Mistrz Polski po zwycięskim dwumeczu z norweskim Bodo/Glimt (0:0, 1:0), w 1/8 finału Ligi Konferencji Europy zmierzy się ze szwedzkim wicemistrzem – Djurgarden IF. W czwartek trybuny przy Bułgarskiej będą wypełnione, a próba generalna z Lechią Gdańsk (5:0) tylko podniosła ogromne nadzieje w Wielkopolsce.

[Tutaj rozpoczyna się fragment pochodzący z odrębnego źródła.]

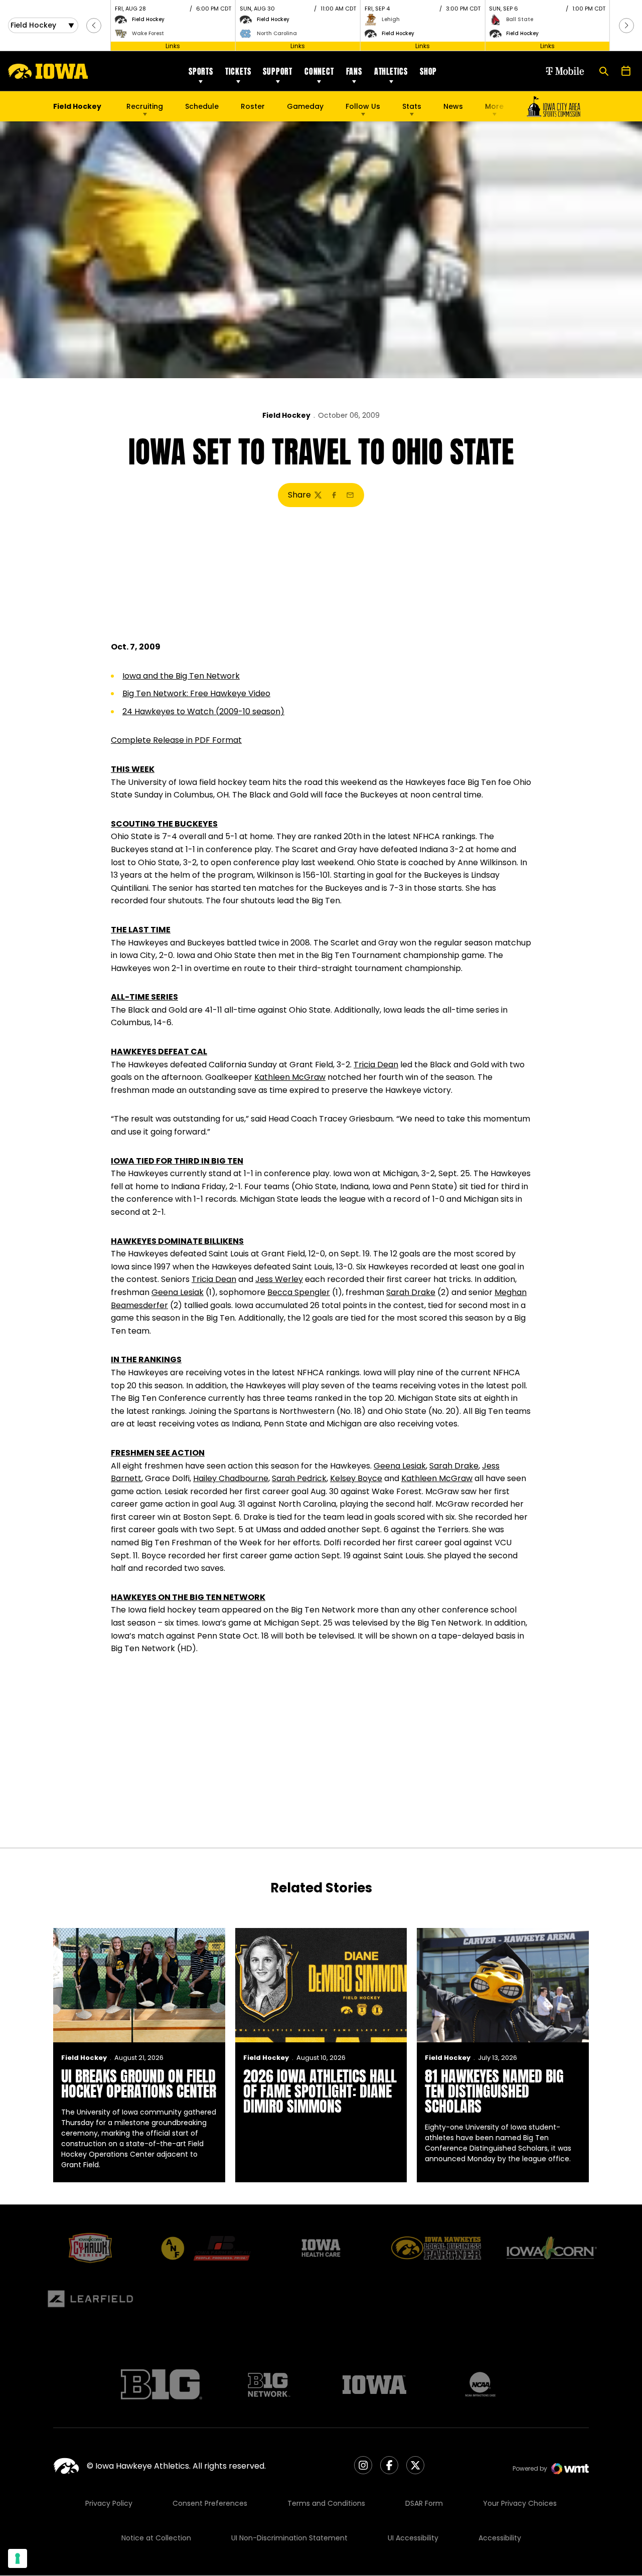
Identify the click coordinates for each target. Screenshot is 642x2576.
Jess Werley (279, 1279)
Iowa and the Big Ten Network (181, 676)
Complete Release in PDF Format (176, 740)
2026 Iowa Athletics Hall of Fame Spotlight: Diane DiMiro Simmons (320, 2091)
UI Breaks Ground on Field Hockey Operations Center (138, 2084)
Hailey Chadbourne (230, 1478)
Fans (354, 71)
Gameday (305, 106)
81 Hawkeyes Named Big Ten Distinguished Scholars (494, 2091)
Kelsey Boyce (356, 1478)
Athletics (391, 71)
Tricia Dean (376, 1064)
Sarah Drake (410, 1292)
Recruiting (144, 106)
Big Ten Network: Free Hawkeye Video (196, 693)
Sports (201, 71)
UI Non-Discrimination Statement (289, 2538)
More (494, 106)
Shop (428, 71)
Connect (319, 71)
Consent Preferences (210, 2503)
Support (277, 71)
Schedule (202, 106)
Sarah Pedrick (299, 1478)
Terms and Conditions (326, 2503)
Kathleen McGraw (290, 1077)
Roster (253, 106)
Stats (411, 106)
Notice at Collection (156, 2538)
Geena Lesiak (177, 1292)
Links (173, 46)
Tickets (238, 71)
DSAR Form (424, 2503)
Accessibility (499, 2538)
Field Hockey (286, 415)
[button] (93, 25)
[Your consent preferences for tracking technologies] (17, 2558)
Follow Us (363, 106)
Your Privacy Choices (520, 2503)
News (453, 106)
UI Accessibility (413, 2538)
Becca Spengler (298, 1292)
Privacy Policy (108, 2503)
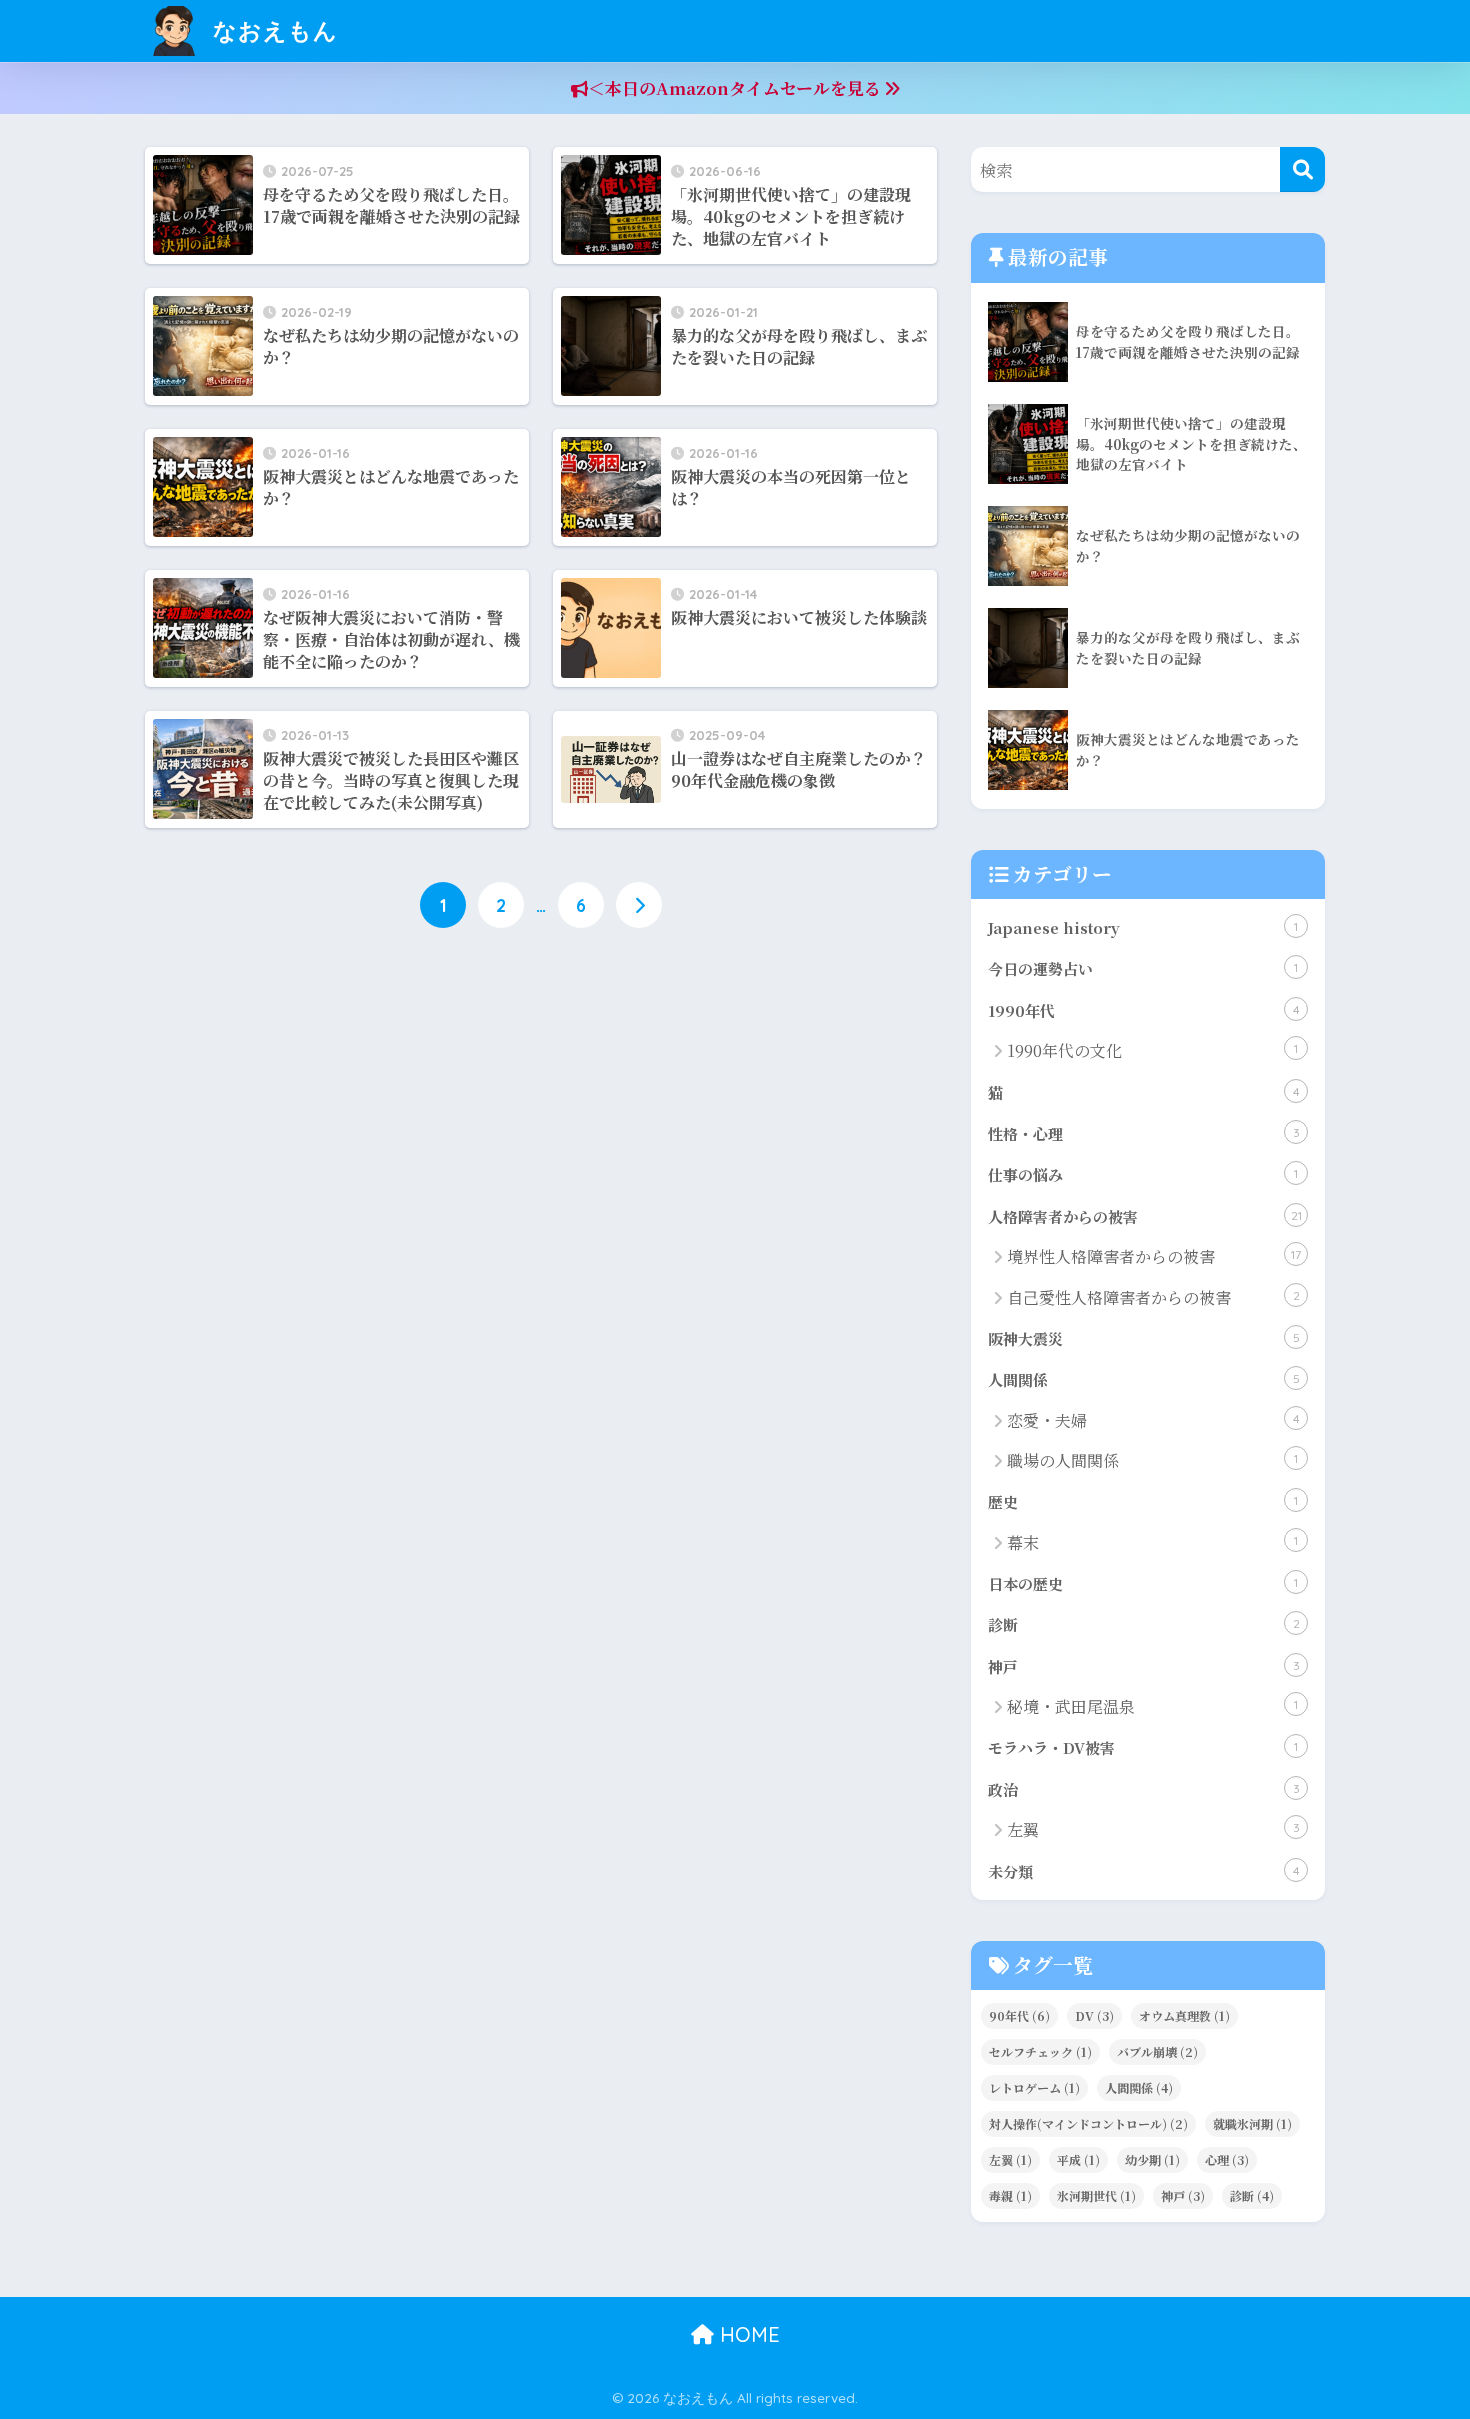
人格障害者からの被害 (1145, 1216)
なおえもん (272, 30)
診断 (1144, 1624)
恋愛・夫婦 (1153, 1420)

Trener pracujący w Szwecji, ma uznanie dla rywala Kolejorza, który zakończył ligę jako wicemistrz Allsvenskan. – Lubią budować ataki, ale nie są tak dobrzy w wyprowadzaniu piłki jak Bodø. Grają szybką piłkę i często dośrodkowują w pole karne. Tam zawsze mają zawodników i próbują wygrać te pojedynki. To jest taka ich metoda, w której w jakiś sposób duszą przeciwników – uznaje Grzelak.
– Kiedy grają na wyjazdach, są bardzo groźni w kontratakach. Joel Asoro jest niezwykle szybki, Victor Edvardsen oraz Gustav Wikheim są przydatni w szybkich atakach. Ich dużą siłą jest także Magnus Eriksson, rozgrywający pomocnik, lider drużyny – dodaje.

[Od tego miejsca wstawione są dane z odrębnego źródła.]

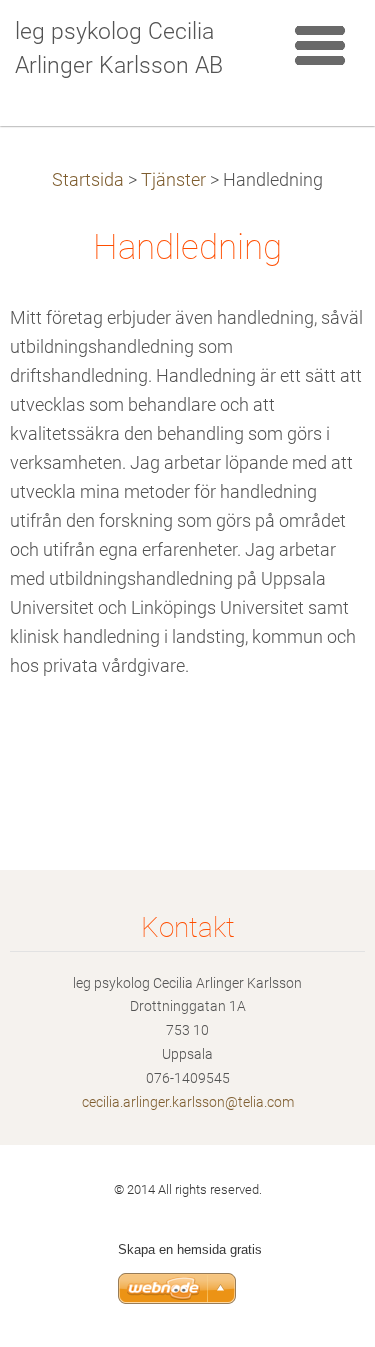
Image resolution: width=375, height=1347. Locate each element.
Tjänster (173, 180)
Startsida (88, 180)
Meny (320, 45)
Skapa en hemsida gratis (190, 1249)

Podkreśla przy tym, że rywale dostosują się do lechitów i zagrają trochę bardziej defensywnie. – Trzeba również wiedzieć, że mimo iż to jest ofensywnie grająca drużyna, to w poprzednim sezonie w Allsvenskan straciła najmniej goli, więc ich defensywa również jest dobra. Oni nie mają problemów z tym, żeby zagrać bardziej defensywnie, ale wtedy szukają swoich szans właśnie w szybkich atakach. Lech musi na to uważać, bo często stosowali taką taktykę na wyjazdach w Lidze Konferencji – przestrzega.

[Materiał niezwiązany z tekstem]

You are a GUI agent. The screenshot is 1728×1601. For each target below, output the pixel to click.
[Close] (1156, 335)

Jesper Karlström był kapitanem Djurgarden, który od dwóch lat jest w Poznaniu. – Nie będą oczywiście mu kibicować zbyt mocno, ale myślę, że okażą mu uznanie. Dla niego to jest wyjątkowy mecz. Ishak nie ma tak dużej marki, żeby się o nim zbyt dużo mówiło. Śledzę polską piłkę i wiem, że jest bardzo dobrym zawodnikiem, ale na ogół nie pisze się o nim zbyt dużo. Z Dagerstålem jest podobna sytuacja jak z Ishakiem. Szwedzcy kibice oczywiście ich znają, ale szczególną uwagę poświęca się tutaj Karlströmowi – podsumowuje.
- Bartosz Grzelak od sierpnia 2020 roku do sierpnia 2022 roku pracował w AIK Solna. Wcześniej był asystentem w reprezentacji Szwecji U-21.